Now the Chinese are again targeted for death to increase corporate profits. British American Tobacco Company has made a bold strategic decision to foster smuggling of its cigarettes into China and Russia, as part of its plans to dominate the world tobacco trade.quote: Introduction
Cigarette smuggling has emerged as a critical public health issue. As well as being the source of huge losses in government revenues, smuggling makes cigarettes more affordable, thus stimulating consumption and undermining control measures, most notably among youth and low-income consumers. The illicit trade in tobacco is served by three broad categories of supply, namely, counterfeiting, bootlegging, and large-scale smuggling. This paper focuses on large-scale smuggling of cigarettes and other tobacco products that circumvent tax regimes, which accounts for the vast majority of cigarettes smuggled globally. Recent estimates suggest that the trade in smuggled cigarettes accounts for around 6%–8% of global consumption and around one-quarter of total exports. The centrality of provisions to combat smuggling within the World Health Organization's Framework Convention on Tobacco Control (FCTC) indicate recognition of this worldwide problem.

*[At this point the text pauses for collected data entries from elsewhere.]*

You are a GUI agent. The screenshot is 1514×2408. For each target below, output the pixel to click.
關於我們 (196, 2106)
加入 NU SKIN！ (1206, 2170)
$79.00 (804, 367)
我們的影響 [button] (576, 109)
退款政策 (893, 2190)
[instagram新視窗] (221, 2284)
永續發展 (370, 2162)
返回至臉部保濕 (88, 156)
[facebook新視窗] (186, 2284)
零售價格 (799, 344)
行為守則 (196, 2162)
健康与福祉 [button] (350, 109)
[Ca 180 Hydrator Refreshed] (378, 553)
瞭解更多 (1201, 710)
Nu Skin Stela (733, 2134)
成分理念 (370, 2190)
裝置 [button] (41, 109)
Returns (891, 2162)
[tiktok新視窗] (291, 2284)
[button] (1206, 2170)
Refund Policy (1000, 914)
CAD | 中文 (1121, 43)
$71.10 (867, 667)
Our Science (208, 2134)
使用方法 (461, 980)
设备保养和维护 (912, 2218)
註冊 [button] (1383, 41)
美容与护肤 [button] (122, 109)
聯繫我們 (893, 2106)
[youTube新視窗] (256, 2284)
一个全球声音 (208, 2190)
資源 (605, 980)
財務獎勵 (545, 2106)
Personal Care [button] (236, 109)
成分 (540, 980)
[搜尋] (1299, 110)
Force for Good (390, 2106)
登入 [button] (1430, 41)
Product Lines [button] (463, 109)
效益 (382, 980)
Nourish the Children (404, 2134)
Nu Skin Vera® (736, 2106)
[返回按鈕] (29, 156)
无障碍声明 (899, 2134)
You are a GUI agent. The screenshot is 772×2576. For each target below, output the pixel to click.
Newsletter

Tobacco industry documents, released following litigation in the United States, have demonstrated the complicity of British American Tobacco (BAT) in large-scale smuggling. Whereas previous work has illustrated the strategic importance of smuggling to BAT's expansion in Asia and the former Soviet Union, this paper offers the first detailed analysis of corporate involvement in contraband to one country. The significance of this work is enhanced by China's status as the world's largest cigarette market, comprising 350 million smokers and one-third of cigarettes smoked. So far dominated by domestic producers, China is seen as the “ultimate prize” among the world's emerging tobacco markets because of a potentially huge demand for foreign brands.